Mo-kauw keenam buah partai telah bersepakat untuk menggunakan anak panah api
dari enam macam warna sebagai tanda mereka. Anak panah yang bersinar kuning itu
adalah tanda Khong tong pay.
“Khong tong pay bertemu dengan
musuh,” kata In Lie Heng. “Mari kita membantu.”
Mereka segera memburu ke
jurusan itu. Tapi sesudah melalui belasan li, apa yang ditemukan hanyalah pasir
kuning.
“Apa Oen Loocianpwee dari
Khong tong pay?” teriak In Lie Heng. “Apa Kouw Loocianpwee?” Teriakan itu
menempuh jarak yang jauh, tapi tak mendapat jawaban.

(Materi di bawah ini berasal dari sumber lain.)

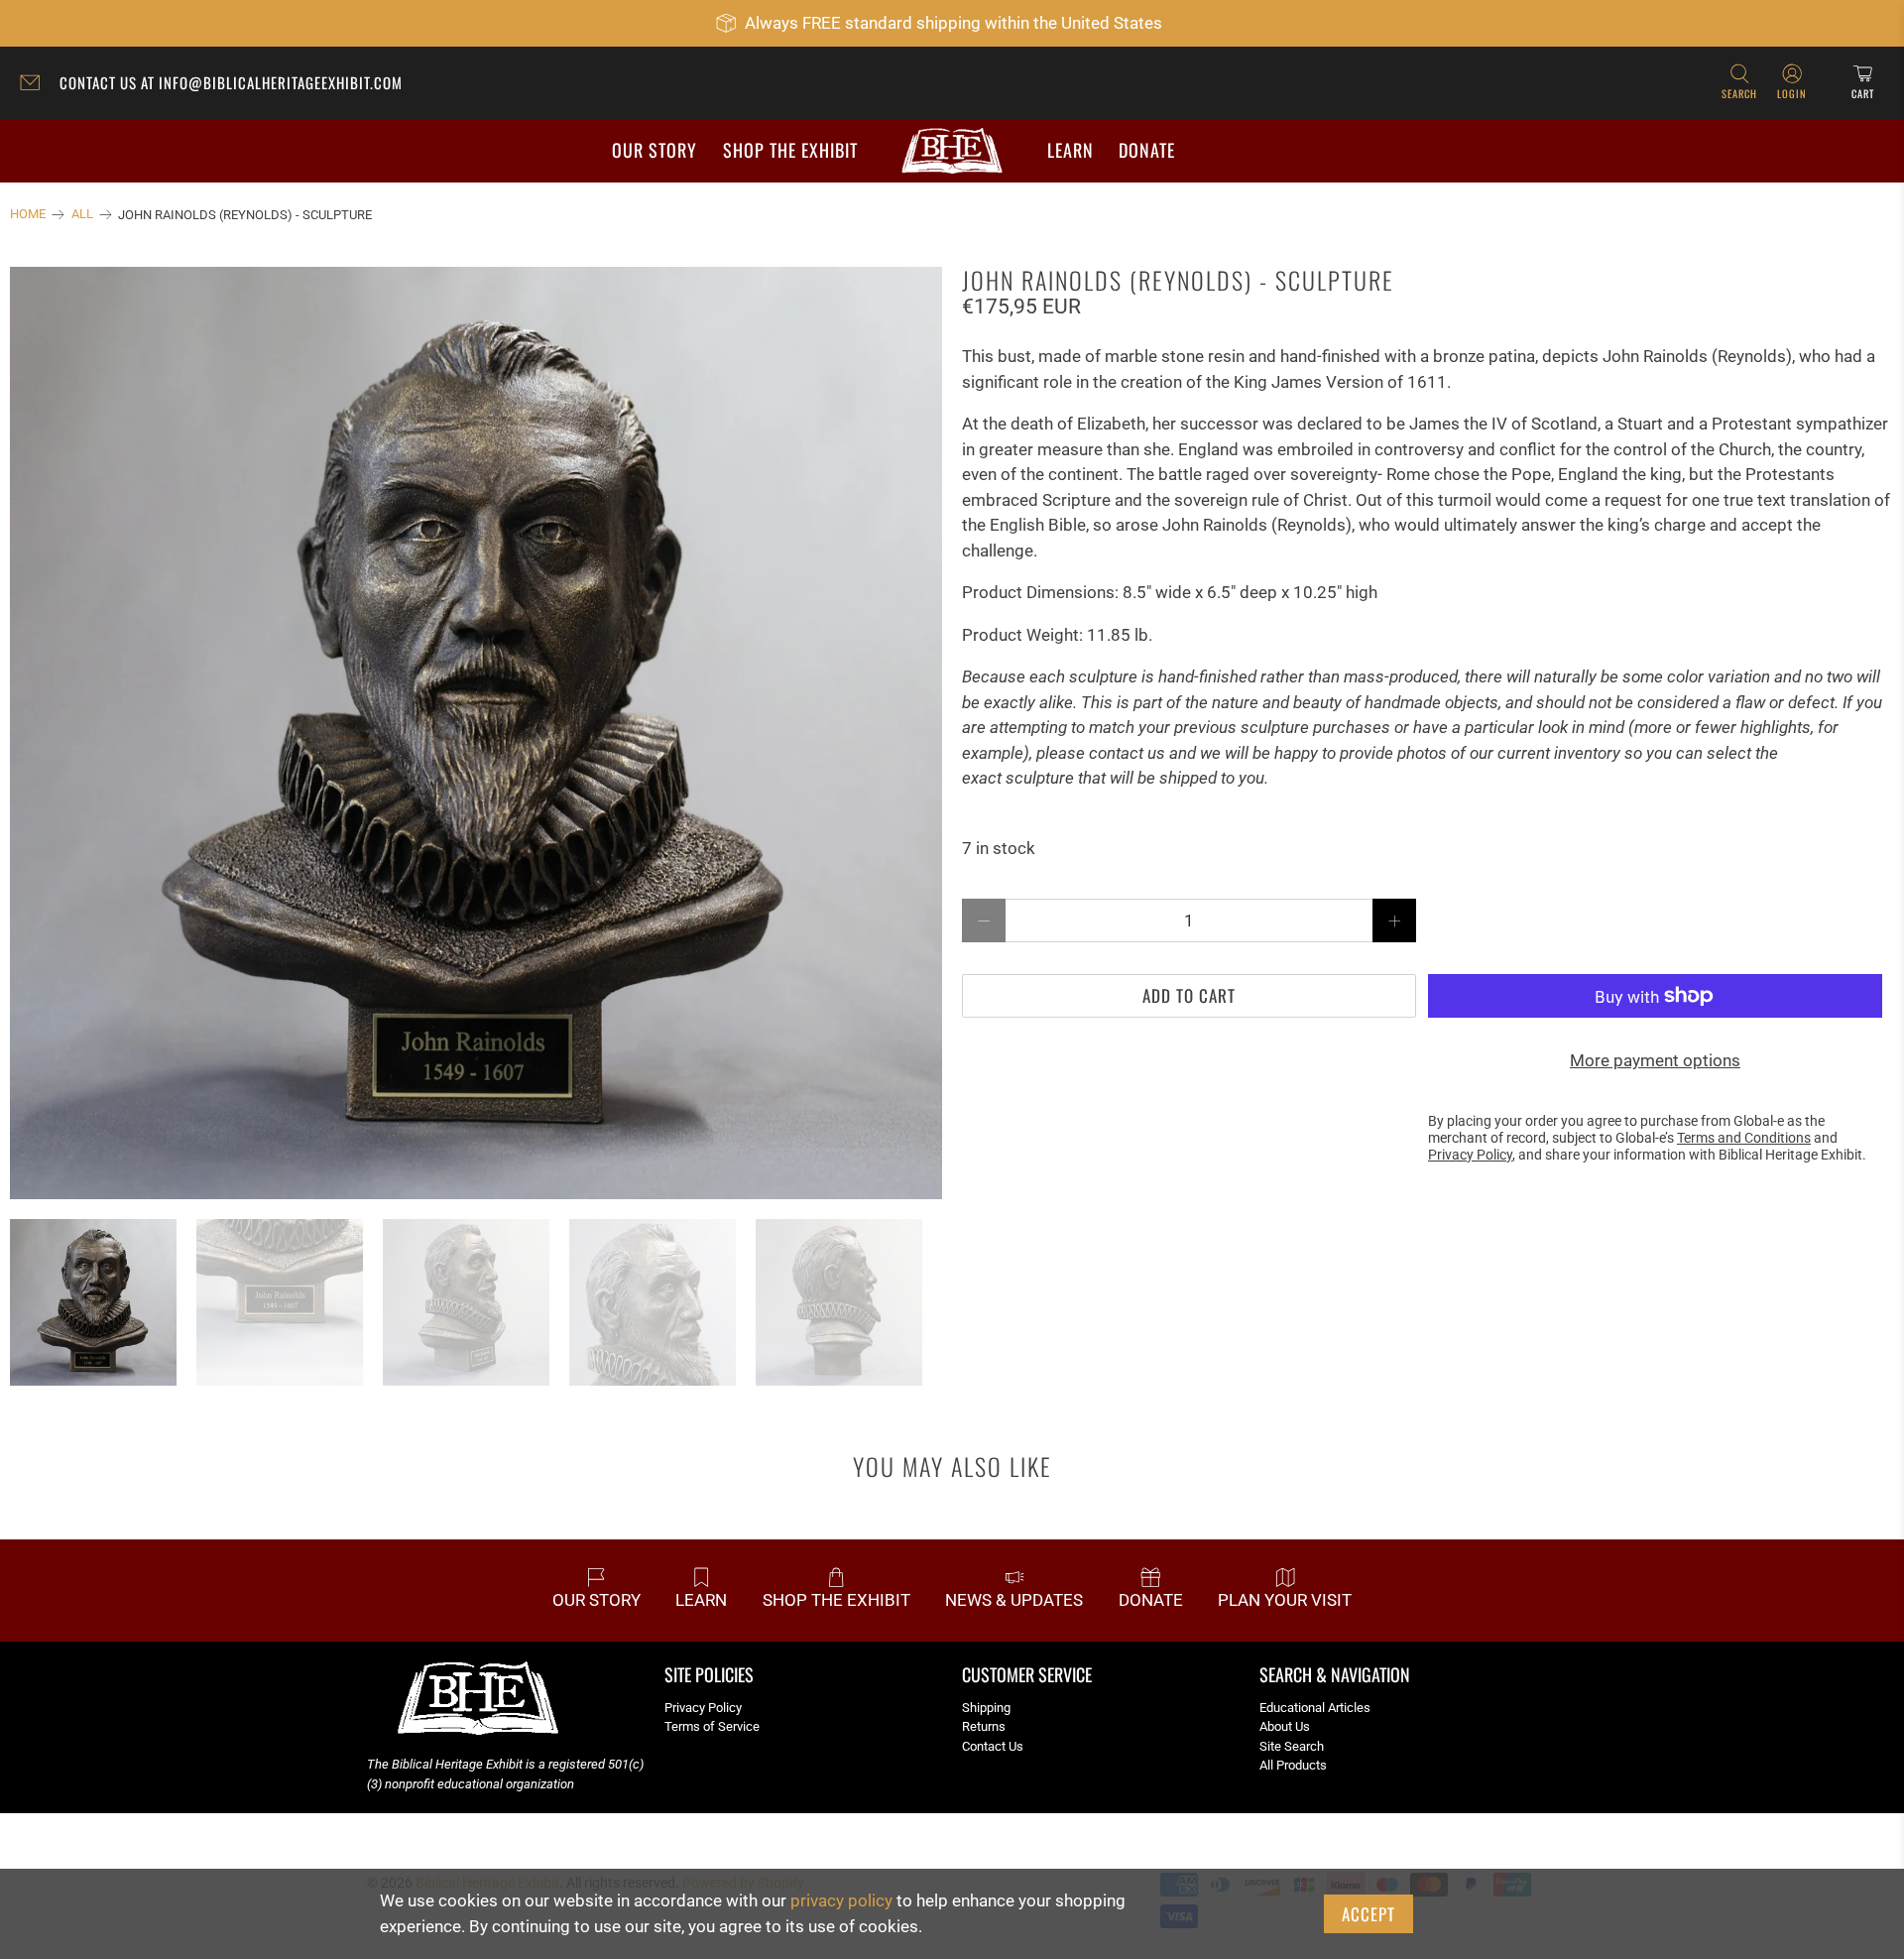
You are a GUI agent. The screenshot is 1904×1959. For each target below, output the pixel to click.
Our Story (654, 150)
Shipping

Sekonyong-konyong di sebelah
barat muncul sinar kuning.
“Ah! Mereka pindah ke barat,”
kata Ceng hie. Dengan tergesa-gesa mereka memburu ke jurusan barat.
Tapi sesudah berlari-lari
beberapa lama, mereka tetap tidak menemui manusia. Di tempat itu mereka hanya
mendapatkan potongan bambu dan kertas yang hancur terbakar, sehingga dapat
diambil kesimpulan, bahwa anak panah api itu telah dilepaskan dari tempat
tersebut.
Semua orang jadi bingung dan
mencoba memecahkan teka-teki itu.
“Cian pwee, kita kena
diakali,” tiba-tiba Song Ceng Soe berkata, “Lihatlah! Di atas pasir hanya
terdapat tapak kaki seorang manusia. Kalau benar kawan-kawan Khong Tong-pay
menemui musuh, yang kita lihat sedikitnya tapak empat atau lima orang.”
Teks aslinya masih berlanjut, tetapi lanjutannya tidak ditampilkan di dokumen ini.